• _Exercise_: In the entries below, find the line with "NEWS/EVENTS (79, 411)" and print exactly every line from there up to and including the line with "RESOURCES (72, 2278)", with no other lines.

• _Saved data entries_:
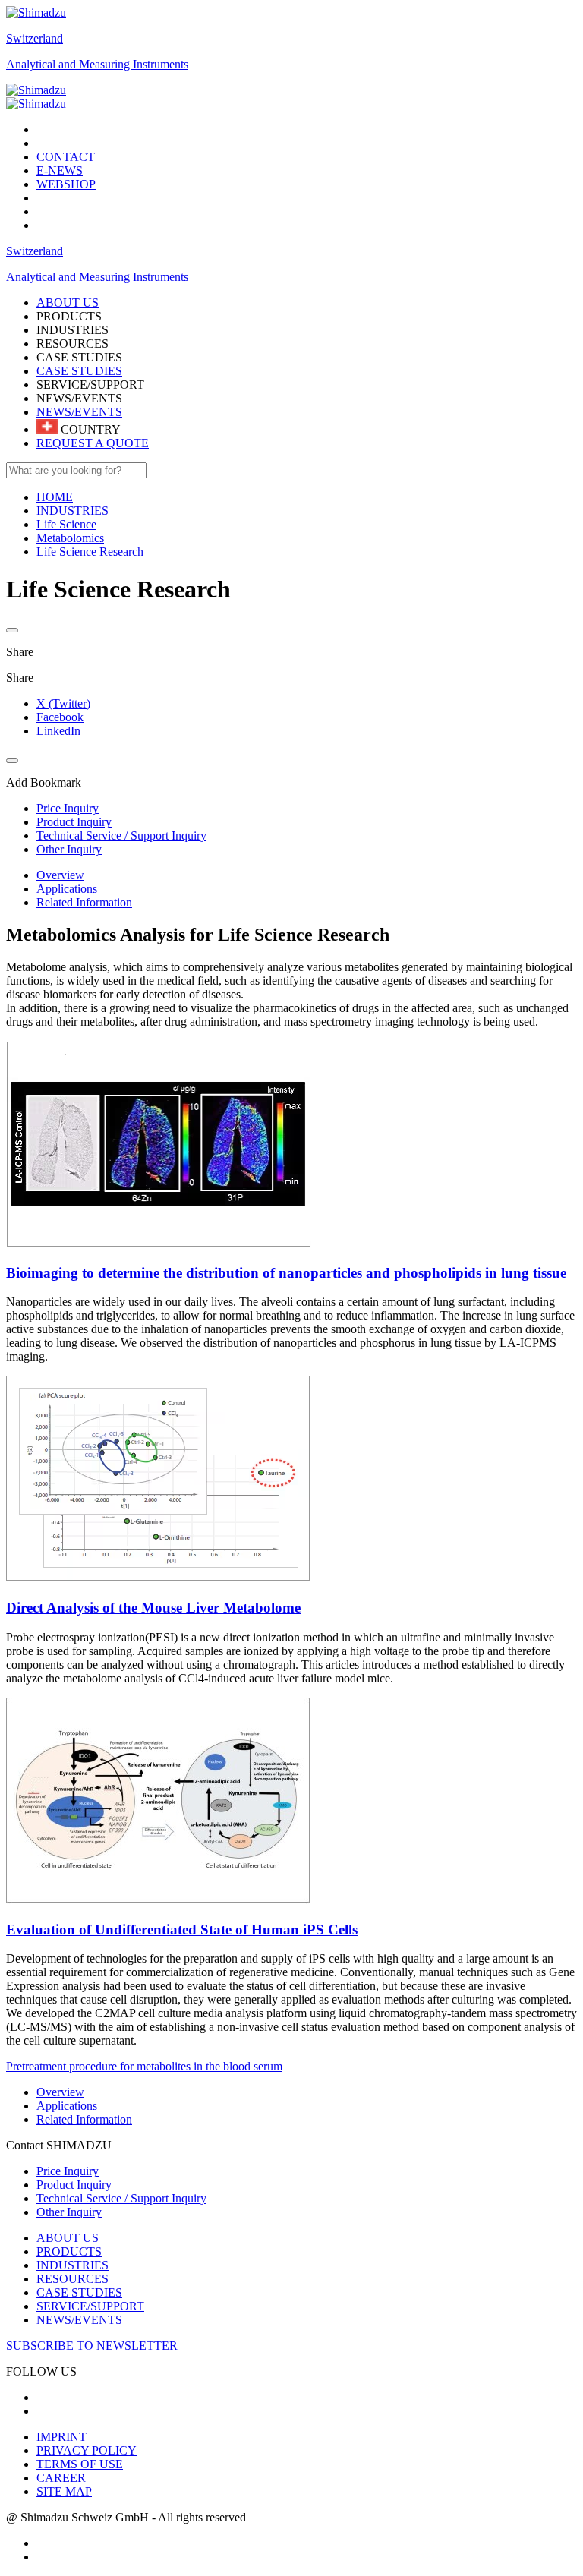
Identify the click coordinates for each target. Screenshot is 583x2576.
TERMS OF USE (79, 2464)
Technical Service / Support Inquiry (121, 2198)
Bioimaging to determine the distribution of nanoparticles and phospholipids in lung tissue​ (286, 1273)
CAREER (61, 2477)
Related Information (84, 902)
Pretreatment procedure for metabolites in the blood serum (144, 2066)
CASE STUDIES (79, 370)
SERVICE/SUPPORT (90, 2306)
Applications (66, 888)
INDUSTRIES (72, 2265)
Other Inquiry (69, 2212)
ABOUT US (67, 2237)
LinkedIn (58, 730)
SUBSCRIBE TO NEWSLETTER (92, 2345)
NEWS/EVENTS (79, 411)
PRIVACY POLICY (86, 2450)
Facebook (60, 717)
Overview (60, 875)
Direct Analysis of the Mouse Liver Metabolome (153, 1608)
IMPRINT (61, 2436)
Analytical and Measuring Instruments (97, 64)
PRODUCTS (69, 2251)
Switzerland (34, 38)
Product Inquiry (74, 2184)
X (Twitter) (63, 703)
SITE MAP (64, 2491)
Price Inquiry (67, 2171)
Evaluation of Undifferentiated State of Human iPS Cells (182, 1930)
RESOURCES (72, 2278)
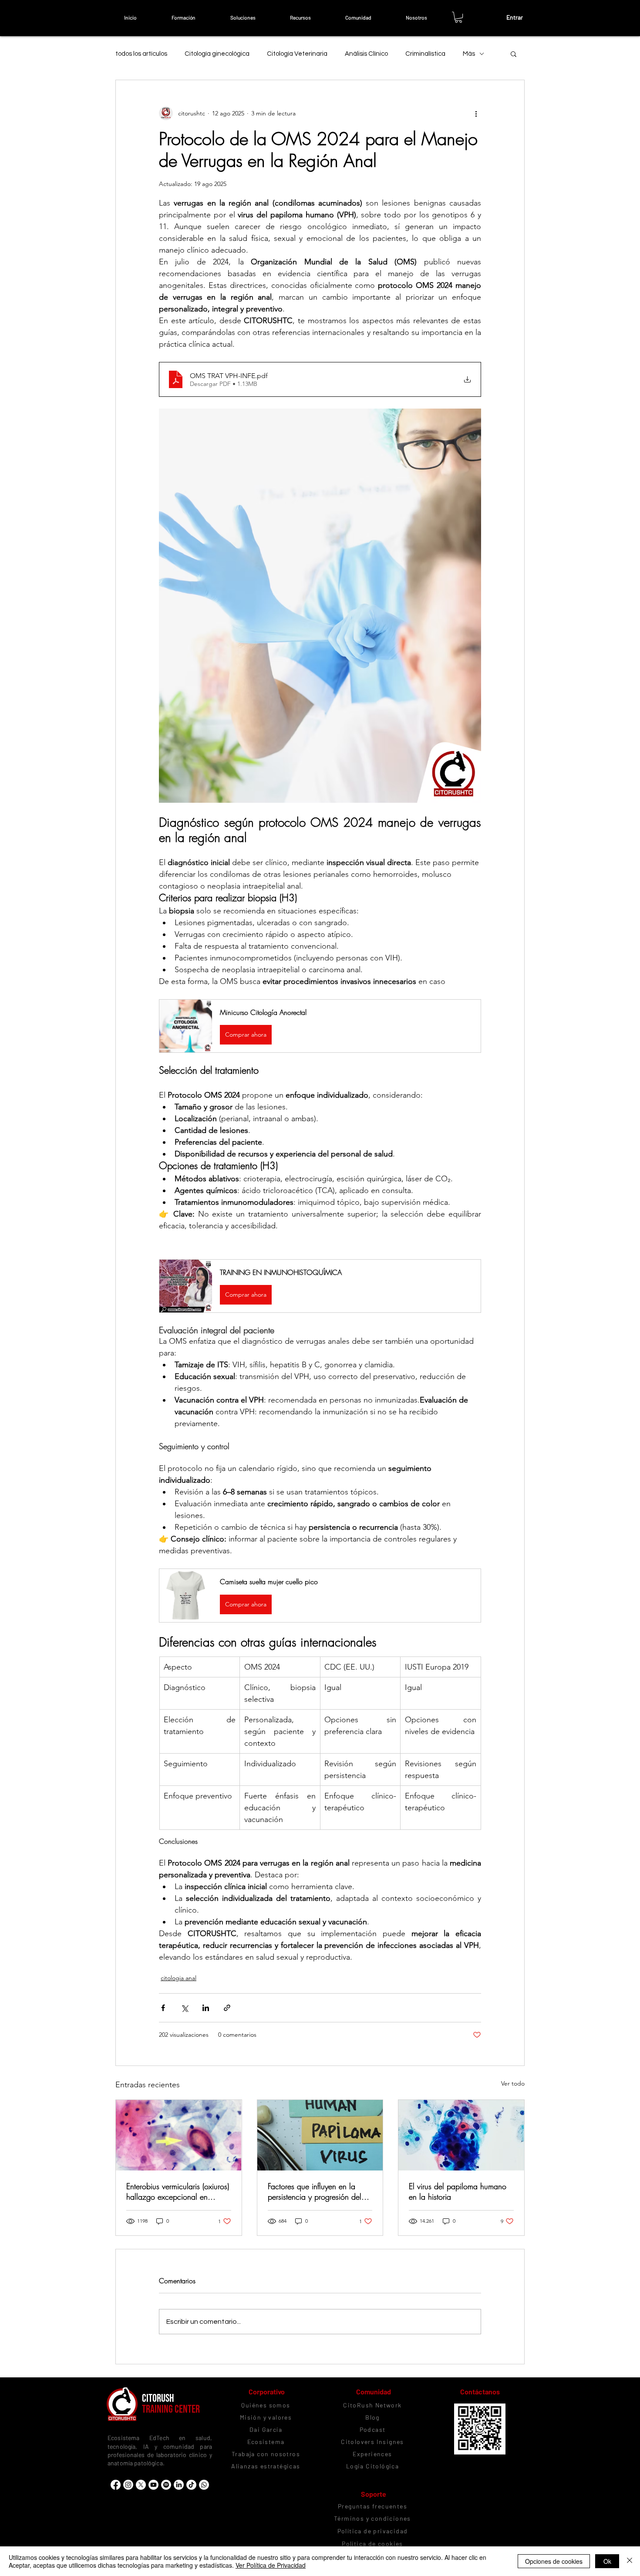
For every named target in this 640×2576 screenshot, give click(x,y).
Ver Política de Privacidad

• _Answer_:
NEWS/EVENTS (79, 411)
PRIVACY POLICY (86, 2450)
Facebook (60, 717)
Overview (60, 875)
Direct Analysis of the Mouse Liver Metabolome (153, 1608)
IMPRINT (61, 2436)
Analytical and Measuring Instruments (97, 64)
PRODUCTS (69, 2251)
Switzerland (34, 38)
Product Inquiry (74, 2184)
X (Twitter) (63, 703)
SITE MAP (64, 2491)
Price Inquiry (67, 2171)
Evaluation of Undifferentiated State of Human iPS Cells (182, 1930)
RESOURCES (72, 2278)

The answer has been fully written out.